Cyber Incident Victim: Embraer

In late November 2020, Embraer, recognized as the world’s third-largest airplane manufacturer, experienced a ransomware attack compromising its internal systems. Threat actors infiltrated the company’s servers and exfiltrated sensitive data, including employee details, business contracts, flight simulation photographs, and proprietary source code. Following the breach, attackers issued a ransom demand, which Embraer declined to fulfill. Instead, the company initiated recovery procedures using backups to restore affected systems, a decision that prompted the hackers to retaliate by publicly leaking portions of the stolen data on or before December 7, 2020. The leak, first reported by ZDNet, served as confirmation of data theft—a detail Embraer had not explicitly acknowledged in its initial breach disclosure. Samples of the exposed files revealed the scope of compromised information, though the full extent of the theft remained unclear from available evidence.

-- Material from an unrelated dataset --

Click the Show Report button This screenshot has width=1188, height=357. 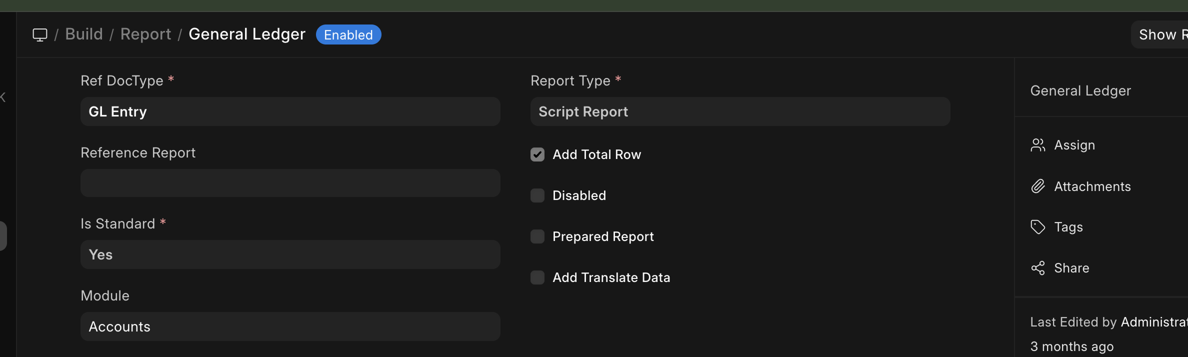pyautogui.click(x=1160, y=35)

Embraer formally disclosed the security incident in a press release issued the week preceding the data leak but omitted references to ransomware or data exfiltration, characterizing the event only as a breach. The company’s restoration of systems from backups indicated operational resilience but did not prevent the secondary impact of data exposure once hackers published stolen files. Post-leak, Embraer did not respond to ZDNet’s requests for comment regarding the ransomware claims or the published data samples. The incident exposed sensitive corporate and employee information, introducing risks of secondary exploitation, while the inclusion of source code in the leak raised potential intellectual property concerns. Public confirmation of data theft emerged solely through the attackers’ actions, as Embraer maintained limited transparency regarding technical specifics or adversarial motives throughout the event.